Böcek ısırığı kadar falan değildi, kalbimi bıçaklıyorlarmış gibiydi.

Her yerim acıyor ve ağrıyordu. Kızışma dönemimden dolayı kalan yorgunluğumun üstüne, ruh eşimin verdiği acı eklenmişti. Pekala, katlanırım demiştim. Nasılsa, kızışma dönemim yakında bitecek ve sadece şu kalp acısıyla baş başa kalacağım demiştim. Fakat bunun üstüne bir de, çalışmam gereken sınav eklenince ben bitmiştim. Beynimin yorgunluğu beni tamamen bitirmişti, hiçbir işlevim kalmamıştı. Dün gece saat üçte ölü gibi uyumuştum. Şimdi ise saat dokuzdu ve benim okula gitmem gerekiyordu.

Okula gitmem ve bacak aramdaki şişlikle birlikte saatler boyunca çalıştığım sınava girmem gerekiyordu.
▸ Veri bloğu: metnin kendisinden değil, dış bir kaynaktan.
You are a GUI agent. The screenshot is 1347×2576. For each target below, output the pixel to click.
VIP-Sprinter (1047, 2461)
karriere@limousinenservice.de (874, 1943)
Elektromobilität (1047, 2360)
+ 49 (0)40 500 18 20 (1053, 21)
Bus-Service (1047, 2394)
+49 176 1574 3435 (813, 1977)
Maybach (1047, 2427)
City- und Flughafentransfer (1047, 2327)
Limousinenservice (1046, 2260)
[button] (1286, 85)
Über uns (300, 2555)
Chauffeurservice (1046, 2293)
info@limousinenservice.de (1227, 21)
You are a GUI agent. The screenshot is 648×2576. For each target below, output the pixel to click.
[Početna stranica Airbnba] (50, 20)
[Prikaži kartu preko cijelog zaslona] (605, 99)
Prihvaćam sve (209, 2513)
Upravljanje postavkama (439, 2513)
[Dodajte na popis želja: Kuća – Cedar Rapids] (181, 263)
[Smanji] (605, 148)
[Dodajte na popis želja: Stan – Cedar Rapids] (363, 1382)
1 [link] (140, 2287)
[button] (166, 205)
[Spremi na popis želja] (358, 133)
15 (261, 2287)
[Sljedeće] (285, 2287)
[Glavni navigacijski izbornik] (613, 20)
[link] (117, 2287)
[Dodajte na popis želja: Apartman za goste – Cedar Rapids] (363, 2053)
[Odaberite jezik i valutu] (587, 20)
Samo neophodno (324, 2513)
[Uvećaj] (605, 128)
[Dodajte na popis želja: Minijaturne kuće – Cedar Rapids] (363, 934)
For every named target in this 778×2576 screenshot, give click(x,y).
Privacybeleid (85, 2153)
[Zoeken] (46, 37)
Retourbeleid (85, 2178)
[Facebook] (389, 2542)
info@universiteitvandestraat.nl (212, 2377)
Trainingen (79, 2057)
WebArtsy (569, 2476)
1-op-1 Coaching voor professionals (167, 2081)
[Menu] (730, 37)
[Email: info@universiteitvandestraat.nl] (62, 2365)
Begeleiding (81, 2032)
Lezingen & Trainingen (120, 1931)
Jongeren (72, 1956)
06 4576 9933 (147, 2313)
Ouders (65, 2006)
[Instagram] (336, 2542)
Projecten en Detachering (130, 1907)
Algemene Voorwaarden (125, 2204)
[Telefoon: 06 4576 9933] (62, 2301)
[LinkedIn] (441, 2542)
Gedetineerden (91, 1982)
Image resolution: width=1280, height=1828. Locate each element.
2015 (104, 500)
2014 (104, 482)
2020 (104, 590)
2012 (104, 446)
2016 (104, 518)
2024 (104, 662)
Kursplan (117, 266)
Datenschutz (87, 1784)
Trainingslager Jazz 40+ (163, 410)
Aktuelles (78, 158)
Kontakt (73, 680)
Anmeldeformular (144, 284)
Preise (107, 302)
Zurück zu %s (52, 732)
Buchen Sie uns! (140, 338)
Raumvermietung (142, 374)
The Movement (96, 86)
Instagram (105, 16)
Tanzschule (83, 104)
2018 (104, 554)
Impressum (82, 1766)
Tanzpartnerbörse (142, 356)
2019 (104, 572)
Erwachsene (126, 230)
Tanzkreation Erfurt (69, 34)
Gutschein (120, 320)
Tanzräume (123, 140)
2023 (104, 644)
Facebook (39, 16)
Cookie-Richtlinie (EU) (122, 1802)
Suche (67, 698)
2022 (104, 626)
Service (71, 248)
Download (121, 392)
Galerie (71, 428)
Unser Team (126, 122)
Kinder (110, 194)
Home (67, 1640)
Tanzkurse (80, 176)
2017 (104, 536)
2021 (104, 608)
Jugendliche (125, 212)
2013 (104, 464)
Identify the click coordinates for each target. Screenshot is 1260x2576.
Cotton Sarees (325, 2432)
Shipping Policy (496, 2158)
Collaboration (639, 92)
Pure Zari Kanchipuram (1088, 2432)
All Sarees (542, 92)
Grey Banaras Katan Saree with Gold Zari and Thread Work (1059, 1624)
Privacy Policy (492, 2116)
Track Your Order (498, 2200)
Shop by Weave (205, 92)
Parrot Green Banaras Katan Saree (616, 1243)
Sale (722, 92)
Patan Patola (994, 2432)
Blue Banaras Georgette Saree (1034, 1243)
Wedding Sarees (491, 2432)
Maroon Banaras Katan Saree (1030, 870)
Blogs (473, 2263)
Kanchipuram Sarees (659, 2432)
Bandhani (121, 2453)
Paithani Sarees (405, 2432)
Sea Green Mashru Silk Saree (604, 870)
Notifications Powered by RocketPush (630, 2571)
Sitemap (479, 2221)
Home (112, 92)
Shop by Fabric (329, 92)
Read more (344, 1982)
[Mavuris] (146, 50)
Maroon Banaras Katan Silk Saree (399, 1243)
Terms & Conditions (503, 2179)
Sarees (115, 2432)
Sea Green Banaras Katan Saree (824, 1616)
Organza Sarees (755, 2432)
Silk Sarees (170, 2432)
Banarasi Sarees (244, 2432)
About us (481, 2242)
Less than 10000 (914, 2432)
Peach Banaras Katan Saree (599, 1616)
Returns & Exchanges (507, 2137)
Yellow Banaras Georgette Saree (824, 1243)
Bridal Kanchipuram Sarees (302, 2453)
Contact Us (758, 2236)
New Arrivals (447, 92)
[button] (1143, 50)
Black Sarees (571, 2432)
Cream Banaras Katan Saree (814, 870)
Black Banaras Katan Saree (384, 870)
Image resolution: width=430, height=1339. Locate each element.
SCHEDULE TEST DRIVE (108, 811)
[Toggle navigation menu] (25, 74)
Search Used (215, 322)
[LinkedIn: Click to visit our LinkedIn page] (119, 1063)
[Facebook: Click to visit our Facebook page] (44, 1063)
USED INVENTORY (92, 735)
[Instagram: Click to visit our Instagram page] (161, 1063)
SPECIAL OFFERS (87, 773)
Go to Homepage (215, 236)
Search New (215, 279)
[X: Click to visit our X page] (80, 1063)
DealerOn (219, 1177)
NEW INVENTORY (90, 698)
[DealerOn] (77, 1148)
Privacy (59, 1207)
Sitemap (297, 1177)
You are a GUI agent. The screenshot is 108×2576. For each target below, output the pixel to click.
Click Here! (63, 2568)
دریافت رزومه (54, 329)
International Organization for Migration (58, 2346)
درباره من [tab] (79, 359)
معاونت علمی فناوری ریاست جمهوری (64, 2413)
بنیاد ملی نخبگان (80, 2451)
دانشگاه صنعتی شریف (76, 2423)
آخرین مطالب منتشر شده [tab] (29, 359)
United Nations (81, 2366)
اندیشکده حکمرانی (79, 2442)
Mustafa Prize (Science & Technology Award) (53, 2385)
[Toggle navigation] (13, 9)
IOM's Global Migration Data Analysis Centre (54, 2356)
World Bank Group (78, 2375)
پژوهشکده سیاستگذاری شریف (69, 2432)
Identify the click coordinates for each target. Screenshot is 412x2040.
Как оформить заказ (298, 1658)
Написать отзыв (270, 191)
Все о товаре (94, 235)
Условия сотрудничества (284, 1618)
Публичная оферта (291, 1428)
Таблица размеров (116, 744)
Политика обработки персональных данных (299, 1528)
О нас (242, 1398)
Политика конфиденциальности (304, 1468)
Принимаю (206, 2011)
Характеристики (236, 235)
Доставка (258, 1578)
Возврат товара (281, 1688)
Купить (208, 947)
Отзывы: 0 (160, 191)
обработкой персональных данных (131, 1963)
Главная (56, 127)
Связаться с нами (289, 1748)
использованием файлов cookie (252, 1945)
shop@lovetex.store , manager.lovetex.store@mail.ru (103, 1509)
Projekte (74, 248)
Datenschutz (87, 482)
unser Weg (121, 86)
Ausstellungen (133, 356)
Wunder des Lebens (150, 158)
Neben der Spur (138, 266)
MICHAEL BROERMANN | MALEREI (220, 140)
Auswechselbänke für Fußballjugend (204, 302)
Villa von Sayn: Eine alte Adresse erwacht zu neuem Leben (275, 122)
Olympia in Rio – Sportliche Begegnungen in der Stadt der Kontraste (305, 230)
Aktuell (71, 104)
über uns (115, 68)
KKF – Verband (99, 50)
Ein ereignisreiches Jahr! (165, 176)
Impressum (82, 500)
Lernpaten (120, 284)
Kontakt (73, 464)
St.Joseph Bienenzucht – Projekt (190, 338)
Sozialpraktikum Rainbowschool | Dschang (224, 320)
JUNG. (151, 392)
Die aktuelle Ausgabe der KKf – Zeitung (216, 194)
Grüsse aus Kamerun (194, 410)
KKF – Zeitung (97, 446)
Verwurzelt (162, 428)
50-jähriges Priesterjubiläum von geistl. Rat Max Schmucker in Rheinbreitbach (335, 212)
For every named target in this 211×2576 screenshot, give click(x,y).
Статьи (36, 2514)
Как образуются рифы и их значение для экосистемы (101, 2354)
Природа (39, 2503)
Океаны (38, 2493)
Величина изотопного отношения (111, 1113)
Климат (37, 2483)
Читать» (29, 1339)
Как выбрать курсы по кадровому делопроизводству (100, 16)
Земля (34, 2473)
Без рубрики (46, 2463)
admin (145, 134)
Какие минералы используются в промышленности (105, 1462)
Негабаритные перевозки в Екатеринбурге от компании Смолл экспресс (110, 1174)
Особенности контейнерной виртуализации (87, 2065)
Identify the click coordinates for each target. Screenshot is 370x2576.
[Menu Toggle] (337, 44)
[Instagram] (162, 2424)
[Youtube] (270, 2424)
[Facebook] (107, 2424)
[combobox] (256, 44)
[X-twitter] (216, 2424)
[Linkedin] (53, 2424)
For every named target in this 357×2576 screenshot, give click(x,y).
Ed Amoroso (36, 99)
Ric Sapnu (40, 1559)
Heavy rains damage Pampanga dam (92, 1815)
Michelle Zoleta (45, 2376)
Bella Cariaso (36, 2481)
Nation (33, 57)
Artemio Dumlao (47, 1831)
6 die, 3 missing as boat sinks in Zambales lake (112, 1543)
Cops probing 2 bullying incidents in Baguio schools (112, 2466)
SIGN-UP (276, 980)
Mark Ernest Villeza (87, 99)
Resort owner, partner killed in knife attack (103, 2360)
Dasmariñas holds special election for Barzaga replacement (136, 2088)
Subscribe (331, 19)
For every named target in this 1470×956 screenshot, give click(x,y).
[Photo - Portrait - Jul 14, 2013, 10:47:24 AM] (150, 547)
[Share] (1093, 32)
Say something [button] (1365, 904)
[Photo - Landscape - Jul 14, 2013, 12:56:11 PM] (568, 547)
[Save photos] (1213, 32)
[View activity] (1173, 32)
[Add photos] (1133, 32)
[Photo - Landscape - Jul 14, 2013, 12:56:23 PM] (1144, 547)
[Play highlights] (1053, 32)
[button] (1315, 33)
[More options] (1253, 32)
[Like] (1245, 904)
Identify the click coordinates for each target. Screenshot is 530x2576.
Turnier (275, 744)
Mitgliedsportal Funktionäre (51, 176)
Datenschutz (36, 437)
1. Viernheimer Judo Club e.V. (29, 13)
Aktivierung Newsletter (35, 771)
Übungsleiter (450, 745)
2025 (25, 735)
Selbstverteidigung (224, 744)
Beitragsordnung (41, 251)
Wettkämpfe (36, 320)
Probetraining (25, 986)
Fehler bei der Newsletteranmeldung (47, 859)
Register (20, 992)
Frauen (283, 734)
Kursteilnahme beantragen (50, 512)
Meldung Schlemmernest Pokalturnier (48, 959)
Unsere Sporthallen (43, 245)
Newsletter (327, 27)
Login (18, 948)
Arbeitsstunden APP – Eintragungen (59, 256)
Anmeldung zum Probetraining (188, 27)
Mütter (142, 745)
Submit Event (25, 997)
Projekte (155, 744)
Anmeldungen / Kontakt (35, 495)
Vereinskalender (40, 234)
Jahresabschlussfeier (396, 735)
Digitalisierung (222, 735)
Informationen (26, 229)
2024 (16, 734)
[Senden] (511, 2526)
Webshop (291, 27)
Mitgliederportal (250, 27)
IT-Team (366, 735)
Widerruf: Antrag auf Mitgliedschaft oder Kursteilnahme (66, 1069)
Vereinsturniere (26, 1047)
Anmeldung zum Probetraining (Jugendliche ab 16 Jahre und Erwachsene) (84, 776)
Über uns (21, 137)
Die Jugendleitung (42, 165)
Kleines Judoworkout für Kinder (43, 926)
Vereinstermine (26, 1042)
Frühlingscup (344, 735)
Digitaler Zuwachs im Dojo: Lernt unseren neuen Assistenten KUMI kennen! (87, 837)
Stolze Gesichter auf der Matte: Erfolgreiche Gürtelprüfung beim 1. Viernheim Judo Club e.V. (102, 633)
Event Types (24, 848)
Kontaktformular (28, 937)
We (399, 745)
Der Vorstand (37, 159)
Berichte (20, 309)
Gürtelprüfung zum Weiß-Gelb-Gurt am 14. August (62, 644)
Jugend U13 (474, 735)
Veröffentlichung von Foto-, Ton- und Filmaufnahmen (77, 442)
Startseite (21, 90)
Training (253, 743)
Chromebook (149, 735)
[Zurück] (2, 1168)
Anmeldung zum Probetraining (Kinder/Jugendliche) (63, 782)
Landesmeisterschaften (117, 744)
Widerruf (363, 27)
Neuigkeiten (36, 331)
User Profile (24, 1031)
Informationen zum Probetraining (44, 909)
Yorgun argın bir şekilde uyanıp okul kıyafetlerini üstüme geçirdiğimde, günlerce odamdan çıkmadığım için artık savaş alanına dönmüş olan yerden hızlıca kurtulmuştum. Aynanın karşısında uzun bir süre kendimi eski 'insan' halime çevirmeye çalışmıştım. Dişlerimi fırçalamış ve çantamı sırtıma geçirmiştim. Her ne kadar dönemimin son gününde olsam da terleyip duruyor ve en ufak şeye tepki gösteriyordum. Hap alıp feromonlarımı kapatmayı düşünmüştüm fakat, evden çıkmadığım için evde haptan hiçbir eser kalmamıştı. Eğer şimdi almaya gidersem büyük ihtimalle geç kalacaktım. Ve ben ilk derse konulan sınavıma geç kalmak istemiyordum.

Özellikle bu kadar zorluk çekip çalıştıktan sonra.

"Günaydın, Kook."

Gergin bir şekilde sağ elimi cebime soktuğumda bunun üç gün içerisinde kardeşim ile aramda olan ilk normal konuşma olduğunu biliyordum.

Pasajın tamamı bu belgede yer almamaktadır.